- [Task goal]:
Set down the final stretch of the data, from the line that holds "You are a GUI" through the last line, both included, with pictures left out.

- [Records for the task]:
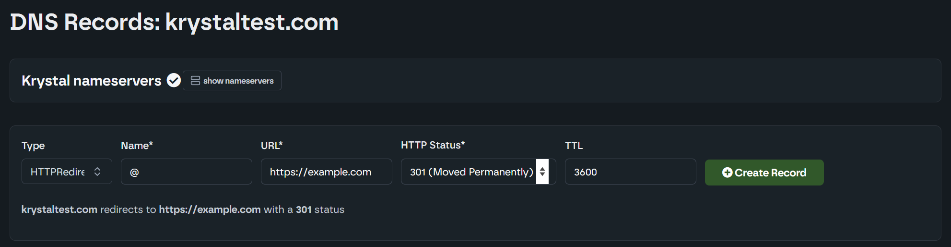Click the HTTP Status spinner arrows
Image resolution: width=951 pixels, height=247 pixels.
542,172
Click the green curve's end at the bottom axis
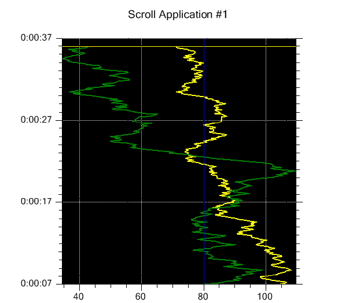This screenshot has height=303, width=338. coord(205,283)
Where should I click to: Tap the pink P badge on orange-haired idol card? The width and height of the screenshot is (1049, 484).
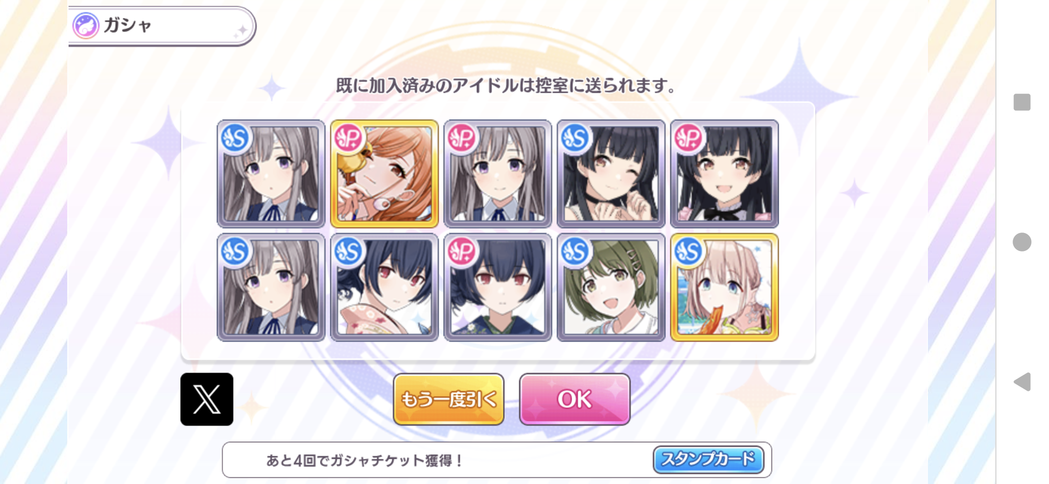(x=348, y=138)
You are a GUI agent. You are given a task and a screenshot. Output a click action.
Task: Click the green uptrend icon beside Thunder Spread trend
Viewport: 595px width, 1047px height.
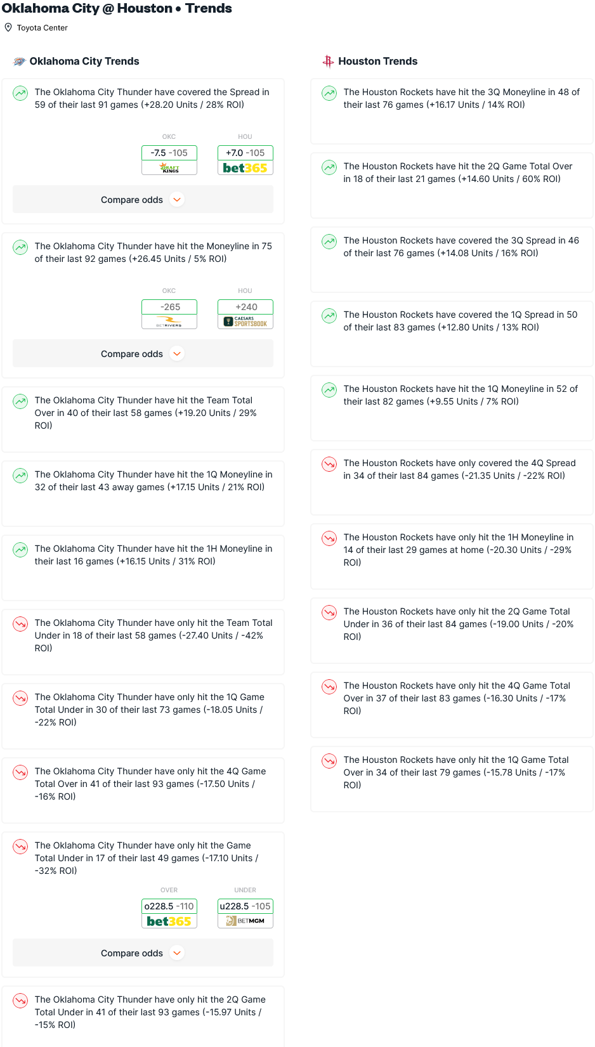click(20, 93)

- [Finished task]:
You are a GUI agent. You are given a task and a screenshot. Output a click action.
Task: Click the green uptrend icon beside Thunder Spread trend
Viewport: 595px width, 1047px height.
click(20, 93)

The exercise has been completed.